* BEGIN ENTRIES *
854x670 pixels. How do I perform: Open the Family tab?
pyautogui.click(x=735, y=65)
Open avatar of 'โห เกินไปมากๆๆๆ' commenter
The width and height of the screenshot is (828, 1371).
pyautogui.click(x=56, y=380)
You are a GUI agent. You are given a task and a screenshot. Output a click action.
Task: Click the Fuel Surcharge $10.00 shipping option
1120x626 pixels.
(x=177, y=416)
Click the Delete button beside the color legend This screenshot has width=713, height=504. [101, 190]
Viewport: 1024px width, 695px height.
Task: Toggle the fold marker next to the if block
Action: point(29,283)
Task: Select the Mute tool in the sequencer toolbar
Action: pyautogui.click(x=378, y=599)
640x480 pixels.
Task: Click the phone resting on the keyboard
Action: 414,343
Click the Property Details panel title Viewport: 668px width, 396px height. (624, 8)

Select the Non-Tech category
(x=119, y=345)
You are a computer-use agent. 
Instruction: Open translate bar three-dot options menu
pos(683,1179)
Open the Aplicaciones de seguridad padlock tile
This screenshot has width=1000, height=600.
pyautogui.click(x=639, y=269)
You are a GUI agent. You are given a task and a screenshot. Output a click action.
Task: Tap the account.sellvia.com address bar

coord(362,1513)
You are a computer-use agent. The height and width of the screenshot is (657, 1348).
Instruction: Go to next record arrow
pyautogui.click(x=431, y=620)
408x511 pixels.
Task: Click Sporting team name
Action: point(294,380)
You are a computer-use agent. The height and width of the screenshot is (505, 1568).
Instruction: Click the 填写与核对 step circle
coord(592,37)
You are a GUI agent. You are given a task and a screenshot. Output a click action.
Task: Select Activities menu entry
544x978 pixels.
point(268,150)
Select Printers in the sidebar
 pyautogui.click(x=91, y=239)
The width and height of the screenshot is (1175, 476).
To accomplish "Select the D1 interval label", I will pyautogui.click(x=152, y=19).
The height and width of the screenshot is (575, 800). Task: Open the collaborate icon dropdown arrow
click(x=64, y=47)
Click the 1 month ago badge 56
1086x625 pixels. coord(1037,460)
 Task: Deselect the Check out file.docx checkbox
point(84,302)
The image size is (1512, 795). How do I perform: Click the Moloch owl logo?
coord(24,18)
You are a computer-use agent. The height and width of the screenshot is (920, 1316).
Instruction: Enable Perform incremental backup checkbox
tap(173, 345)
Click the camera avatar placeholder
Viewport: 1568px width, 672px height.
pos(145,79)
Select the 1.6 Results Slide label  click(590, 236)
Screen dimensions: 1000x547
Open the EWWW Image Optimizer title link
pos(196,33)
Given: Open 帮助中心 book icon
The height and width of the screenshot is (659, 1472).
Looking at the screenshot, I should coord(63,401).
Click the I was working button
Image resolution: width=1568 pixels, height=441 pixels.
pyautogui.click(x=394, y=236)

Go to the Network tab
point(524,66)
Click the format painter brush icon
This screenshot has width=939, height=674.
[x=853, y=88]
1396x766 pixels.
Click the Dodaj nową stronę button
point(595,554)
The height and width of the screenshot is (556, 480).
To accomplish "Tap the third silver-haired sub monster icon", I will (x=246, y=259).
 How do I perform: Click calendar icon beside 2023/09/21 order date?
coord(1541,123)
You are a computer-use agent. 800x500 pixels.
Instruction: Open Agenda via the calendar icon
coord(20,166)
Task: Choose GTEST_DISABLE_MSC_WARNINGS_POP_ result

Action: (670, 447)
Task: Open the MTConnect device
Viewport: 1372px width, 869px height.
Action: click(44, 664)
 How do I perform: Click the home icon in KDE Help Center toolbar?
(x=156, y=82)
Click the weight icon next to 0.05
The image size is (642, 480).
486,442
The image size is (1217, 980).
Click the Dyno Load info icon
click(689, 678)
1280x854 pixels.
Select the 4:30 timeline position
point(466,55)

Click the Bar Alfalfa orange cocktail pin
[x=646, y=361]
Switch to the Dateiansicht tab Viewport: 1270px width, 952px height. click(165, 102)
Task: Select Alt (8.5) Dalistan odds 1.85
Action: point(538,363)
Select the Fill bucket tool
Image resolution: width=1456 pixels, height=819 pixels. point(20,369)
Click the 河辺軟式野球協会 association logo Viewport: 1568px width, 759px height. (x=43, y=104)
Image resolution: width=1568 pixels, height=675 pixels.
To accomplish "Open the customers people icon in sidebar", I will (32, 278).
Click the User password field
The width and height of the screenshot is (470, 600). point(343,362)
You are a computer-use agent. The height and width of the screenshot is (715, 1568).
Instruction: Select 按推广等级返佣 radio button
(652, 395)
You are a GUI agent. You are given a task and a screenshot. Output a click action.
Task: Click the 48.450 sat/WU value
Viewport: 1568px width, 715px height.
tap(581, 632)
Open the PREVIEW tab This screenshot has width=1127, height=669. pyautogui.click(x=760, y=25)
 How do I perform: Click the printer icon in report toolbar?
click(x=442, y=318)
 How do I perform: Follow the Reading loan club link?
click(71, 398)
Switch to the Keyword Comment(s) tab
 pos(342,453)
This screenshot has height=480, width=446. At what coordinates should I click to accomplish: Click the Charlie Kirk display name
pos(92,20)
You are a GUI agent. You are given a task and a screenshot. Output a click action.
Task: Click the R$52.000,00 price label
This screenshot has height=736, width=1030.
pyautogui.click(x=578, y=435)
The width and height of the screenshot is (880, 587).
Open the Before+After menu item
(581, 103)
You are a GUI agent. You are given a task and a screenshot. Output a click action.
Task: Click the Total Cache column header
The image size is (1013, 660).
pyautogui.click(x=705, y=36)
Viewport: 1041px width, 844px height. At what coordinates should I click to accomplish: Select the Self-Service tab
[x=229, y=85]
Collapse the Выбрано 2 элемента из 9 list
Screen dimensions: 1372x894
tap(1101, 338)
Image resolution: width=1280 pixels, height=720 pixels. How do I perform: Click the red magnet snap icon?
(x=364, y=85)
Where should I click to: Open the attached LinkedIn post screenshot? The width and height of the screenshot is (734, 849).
* END ENTRIES *
■ GOAL OF THE EXERCISE: Copy out all of the material above word for word, line by line.

■ TASK SOLUTION:
854x670 pixels. How do I perform: Open the Family tab?
pyautogui.click(x=735, y=65)
Open avatar of 'โห เกินไปมากๆๆๆ' commenter
The width and height of the screenshot is (828, 1371).
pyautogui.click(x=56, y=380)
You are a GUI agent. You are given a task and a screenshot. Output a click action.
Task: Click the Fuel Surcharge $10.00 shipping option
1120x626 pixels.
(x=177, y=416)
Click the Delete button beside the color legend This screenshot has width=713, height=504. [101, 190]
Viewport: 1024px width, 695px height.
Task: Toggle the fold marker next to the if block
Action: point(29,283)
Task: Select the Mute tool in the sequencer toolbar
Action: pyautogui.click(x=378, y=599)
640x480 pixels.
Task: Click the phone resting on the keyboard
Action: 414,343
Click the Property Details panel title Viewport: 668px width, 396px height. (624, 8)

Select the Non-Tech category
(x=119, y=345)
You are a computer-use agent. 
Instruction: Open translate bar three-dot options menu
pos(683,1179)
Open the Aplicaciones de seguridad padlock tile
This screenshot has width=1000, height=600.
pyautogui.click(x=639, y=269)
You are a GUI agent. You are given a task and a screenshot. Output a click action.
Task: Tap the account.sellvia.com address bar

coord(362,1513)
You are a computer-use agent. The height and width of the screenshot is (657, 1348).
Instruction: Go to next record arrow
pyautogui.click(x=431, y=620)
408x511 pixels.
Task: Click Sporting team name
Action: point(294,380)
You are a computer-use agent. The height and width of the screenshot is (505, 1568).
Instruction: Click the 填写与核对 step circle
coord(592,37)
You are a GUI agent. You are given a task and a screenshot. Output a click action.
Task: Select Activities menu entry
544x978 pixels.
point(268,150)
Select Printers in the sidebar
 pyautogui.click(x=91, y=239)
The width and height of the screenshot is (1175, 476).
To accomplish "Select the D1 interval label", I will pyautogui.click(x=152, y=19).
The height and width of the screenshot is (575, 800). Task: Open the collaborate icon dropdown arrow
click(x=64, y=47)
Click the 1 month ago badge 56
1086x625 pixels. coord(1037,460)
 Task: Deselect the Check out file.docx checkbox
point(84,302)
The image size is (1512, 795). How do I perform: Click the Moloch owl logo?
coord(24,18)
You are a computer-use agent. The height and width of the screenshot is (920, 1316).
Instruction: Enable Perform incremental backup checkbox
tap(173, 345)
Click the camera avatar placeholder
Viewport: 1568px width, 672px height.
pos(145,79)
Select the 1.6 Results Slide label  click(590, 236)
Screen dimensions: 1000x547
Open the EWWW Image Optimizer title link
pos(196,33)
Given: Open 帮助中心 book icon
The height and width of the screenshot is (659, 1472).
Looking at the screenshot, I should coord(63,401).
Click the I was working button
Image resolution: width=1568 pixels, height=441 pixels.
pyautogui.click(x=394, y=236)

Go to the Network tab
point(524,66)
Click the format painter brush icon
This screenshot has width=939, height=674.
[x=853, y=88]
1396x766 pixels.
Click the Dodaj nową stronę button
point(595,554)
The height and width of the screenshot is (556, 480).
To accomplish "Tap the third silver-haired sub monster icon", I will (x=246, y=259).
 How do I perform: Click calendar icon beside 2023/09/21 order date?
coord(1541,123)
You are a computer-use agent. 800x500 pixels.
Instruction: Open Agenda via the calendar icon
coord(20,166)
Task: Choose GTEST_DISABLE_MSC_WARNINGS_POP_ result

Action: (670, 447)
Task: Open the MTConnect device
Viewport: 1372px width, 869px height.
Action: click(44, 664)
 How do I perform: Click the home icon in KDE Help Center toolbar?
(x=156, y=82)
Click the weight icon next to 0.05
The image size is (642, 480).
486,442
The image size is (1217, 980).
Click the Dyno Load info icon
click(689, 678)
1280x854 pixels.
Select the 4:30 timeline position
point(466,55)

Click the Bar Alfalfa orange cocktail pin
[x=646, y=361]
Switch to the Dateiansicht tab Viewport: 1270px width, 952px height. click(165, 102)
Task: Select Alt (8.5) Dalistan odds 1.85
Action: point(538,363)
Select the Fill bucket tool
Image resolution: width=1456 pixels, height=819 pixels. point(20,369)
Click the 河辺軟式野球協会 association logo Viewport: 1568px width, 759px height. (x=43, y=104)
Image resolution: width=1568 pixels, height=675 pixels.
To accomplish "Open the customers people icon in sidebar", I will (32, 278).
Click the User password field
The width and height of the screenshot is (470, 600). point(343,362)
You are a computer-use agent. The height and width of the screenshot is (715, 1568).
Instruction: Select 按推广等级返佣 radio button
(652, 395)
You are a GUI agent. You are given a task and a screenshot. Output a click action.
Task: Click the 48.450 sat/WU value
Viewport: 1568px width, 715px height.
tap(581, 632)
Open the PREVIEW tab This screenshot has width=1127, height=669. pyautogui.click(x=760, y=25)
 How do I perform: Click the printer icon in report toolbar?
click(x=442, y=318)
 How do I perform: Follow the Reading loan club link?
click(71, 398)
Switch to the Keyword Comment(s) tab
 pos(342,453)
This screenshot has height=480, width=446. At what coordinates should I click to accomplish: Click the Charlie Kirk display name
pos(92,20)
You are a GUI agent. You are given a task and a screenshot. Output a click action.
Task: Click the R$52.000,00 price label
This screenshot has height=736, width=1030.
pyautogui.click(x=578, y=435)
The width and height of the screenshot is (880, 587).
Open the Before+After menu item
(581, 103)
You are a GUI agent. You are given a task and a screenshot. Output a click action.
Task: Click the Total Cache column header
The image size is (1013, 660).
pyautogui.click(x=705, y=36)
Viewport: 1041px width, 844px height. At what coordinates should I click to accomplish: Select the Self-Service tab
[x=229, y=85]
Collapse the Выбрано 2 элемента из 9 list
Screen dimensions: 1372x894
tap(1101, 338)
Image resolution: width=1280 pixels, height=720 pixels. How do I perform: Click the red magnet snap icon?
(x=364, y=85)
Where should I click to: Open the attached LinkedIn post screenshot? The width and height of the screenshot is (734, 849).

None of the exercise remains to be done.